* PROBLEM REQUIREMENTS:
Range to reproduce from the entries below: the line with "This screenshot has height=500, width=1049.", the line with "The width and", and every line in between. Give them exactly and give nothing else.

* DATA SHOWN:
# # # # # # #

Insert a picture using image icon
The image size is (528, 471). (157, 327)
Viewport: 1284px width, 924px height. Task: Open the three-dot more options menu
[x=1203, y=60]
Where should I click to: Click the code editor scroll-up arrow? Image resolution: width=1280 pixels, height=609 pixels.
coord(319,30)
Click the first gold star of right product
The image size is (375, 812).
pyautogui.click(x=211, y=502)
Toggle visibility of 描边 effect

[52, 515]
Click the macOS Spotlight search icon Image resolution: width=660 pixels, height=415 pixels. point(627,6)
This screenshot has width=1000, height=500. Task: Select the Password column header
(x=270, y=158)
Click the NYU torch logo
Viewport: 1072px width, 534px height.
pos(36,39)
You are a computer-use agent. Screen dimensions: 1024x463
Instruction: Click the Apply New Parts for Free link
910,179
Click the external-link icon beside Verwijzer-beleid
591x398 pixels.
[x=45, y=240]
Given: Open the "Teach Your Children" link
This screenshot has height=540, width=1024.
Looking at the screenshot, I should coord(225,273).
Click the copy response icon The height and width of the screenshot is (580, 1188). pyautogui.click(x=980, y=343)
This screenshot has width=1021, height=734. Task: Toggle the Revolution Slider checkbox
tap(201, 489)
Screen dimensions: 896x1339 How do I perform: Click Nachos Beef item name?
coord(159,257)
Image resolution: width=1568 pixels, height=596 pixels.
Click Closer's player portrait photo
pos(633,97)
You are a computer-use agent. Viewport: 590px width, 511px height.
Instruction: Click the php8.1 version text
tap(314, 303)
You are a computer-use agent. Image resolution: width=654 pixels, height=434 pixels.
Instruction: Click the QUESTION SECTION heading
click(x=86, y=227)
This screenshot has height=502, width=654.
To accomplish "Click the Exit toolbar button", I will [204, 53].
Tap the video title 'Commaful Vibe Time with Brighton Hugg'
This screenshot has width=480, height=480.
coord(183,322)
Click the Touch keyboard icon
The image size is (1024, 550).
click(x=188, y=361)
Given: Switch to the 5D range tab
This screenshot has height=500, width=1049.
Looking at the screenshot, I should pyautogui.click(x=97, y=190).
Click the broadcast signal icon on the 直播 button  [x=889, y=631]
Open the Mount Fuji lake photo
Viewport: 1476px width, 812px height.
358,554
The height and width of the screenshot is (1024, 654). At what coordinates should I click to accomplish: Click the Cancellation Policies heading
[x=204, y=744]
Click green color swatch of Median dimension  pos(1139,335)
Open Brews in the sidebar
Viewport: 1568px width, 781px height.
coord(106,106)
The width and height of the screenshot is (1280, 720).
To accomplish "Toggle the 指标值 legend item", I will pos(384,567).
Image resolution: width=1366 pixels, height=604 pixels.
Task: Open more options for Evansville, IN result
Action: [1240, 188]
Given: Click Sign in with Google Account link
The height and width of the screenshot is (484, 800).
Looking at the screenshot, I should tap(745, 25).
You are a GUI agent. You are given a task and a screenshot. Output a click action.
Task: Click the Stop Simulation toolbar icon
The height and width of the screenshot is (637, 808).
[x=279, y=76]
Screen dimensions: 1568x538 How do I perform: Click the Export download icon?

# # # # # # #

* ANSWER BOX:
This screenshot has height=500, width=1049.
Looking at the screenshot, I should pyautogui.click(x=97, y=190).
Click the broadcast signal icon on the 直播 button  [x=889, y=631]
Open the Mount Fuji lake photo
Viewport: 1476px width, 812px height.
358,554
The height and width of the screenshot is (1024, 654). At what coordinates should I click to accomplish: Click the Cancellation Policies heading
[x=204, y=744]
Click green color swatch of Median dimension  pos(1139,335)
Open Brews in the sidebar
Viewport: 1568px width, 781px height.
coord(106,106)
The width and height of the screenshot is (1280, 720).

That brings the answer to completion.